Most Undercurrent subscribers are experienced divers who may depend little on dive guides and take care of themselves underwater.

But we know that they have a great responsibility, not only for the ultimate safety of their divers but also for ensuring they enjoy a good experience. Most dive guides manage these responsibilities well and discreetly.

On some difficult dives, experienced divers may grumble afterward about how the guide wasn't helpful. Still, a less experienced diver may be nearly overcome with fear, struggling to survive and exit the water. Here's one who wrote us about a troublesome experience on a liveaboard in Queensland, Australia, where the guide failed her.

A relatively inexperienced diver with around 35 dives, she told us, "I thought the dive group leader was unprofessional, and I felt unsafe. She advised us not to pair up but to stay together in one group of eight and follow her. From the second day, the currents were strong and affected our dive. Also, the vague dive plans were sometimes changed by the captain yelling over the swell once all the divers were in the water and while some divers had started descending."

She asked the guide to check the current direction before the dives, but the request fell on deaf ears.

"The 'big' dive on the trip, in an area famous for manta rays, was the worst dive experience I've had.
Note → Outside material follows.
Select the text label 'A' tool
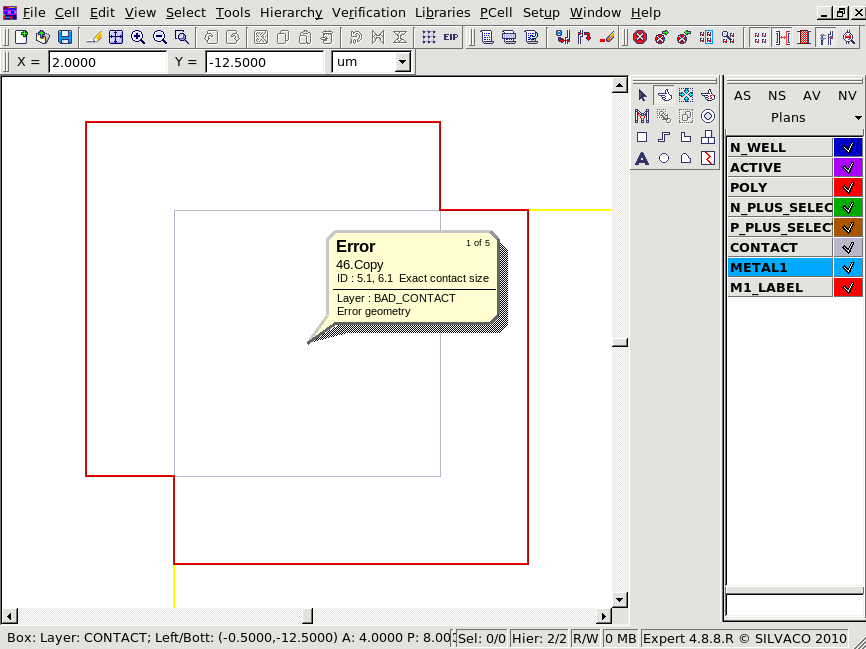Viewport: 866px width, 649px height. (x=642, y=158)
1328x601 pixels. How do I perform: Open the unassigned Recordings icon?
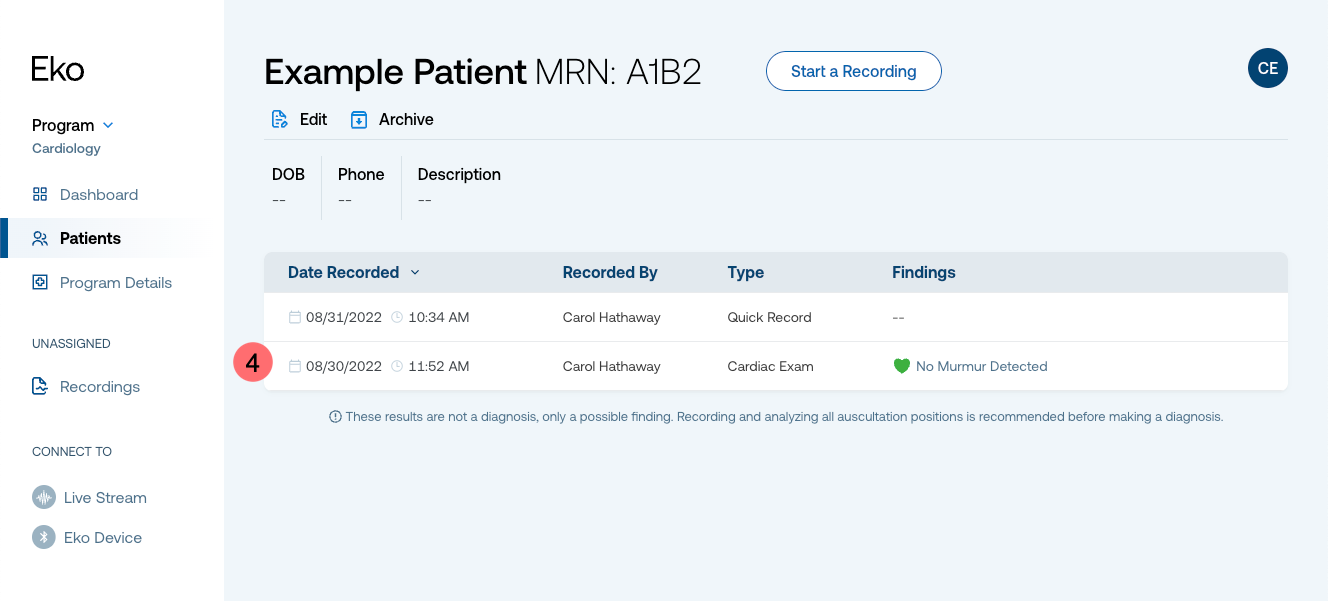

The guide didn't check the current before we got in the water, and some divers had already descended while the captain and guide were arguing over changing the dive plan. The whole dive was a constant slog against the current.

The dive guide appeared not to bother to shepherd those less experienced and swam off ahead into the current, leaving those less accomplished divers to follow along as best they could.

"Even though I'm reasonably fit," she told Undercurrent, "I struggled to keep up. Some divers fell so far behind they weren't visible at all. One diver had to pull himself along the rocks on the bottom. Another diver signaled to her he was low on air, but she just nodded and carried on.

"Exhausted and confused, we had no option but to try and keep up with her. When I finally caught up to her, I had only 700 psi remaining because the pace of swimming had chewed through my air. (The tanks had only been filled to 2500 psi.) By the time we surfaced, I had little air in my tank."

The whole experience has shaken her faith in dive guides.

Have you experienced a dive guide who was unsympathetic to your needs or abilities or those of other divers? How did you or they handle it? Write to BenDDavison@undercurrent.org, telling us about it, but not forgetting to add your town and state.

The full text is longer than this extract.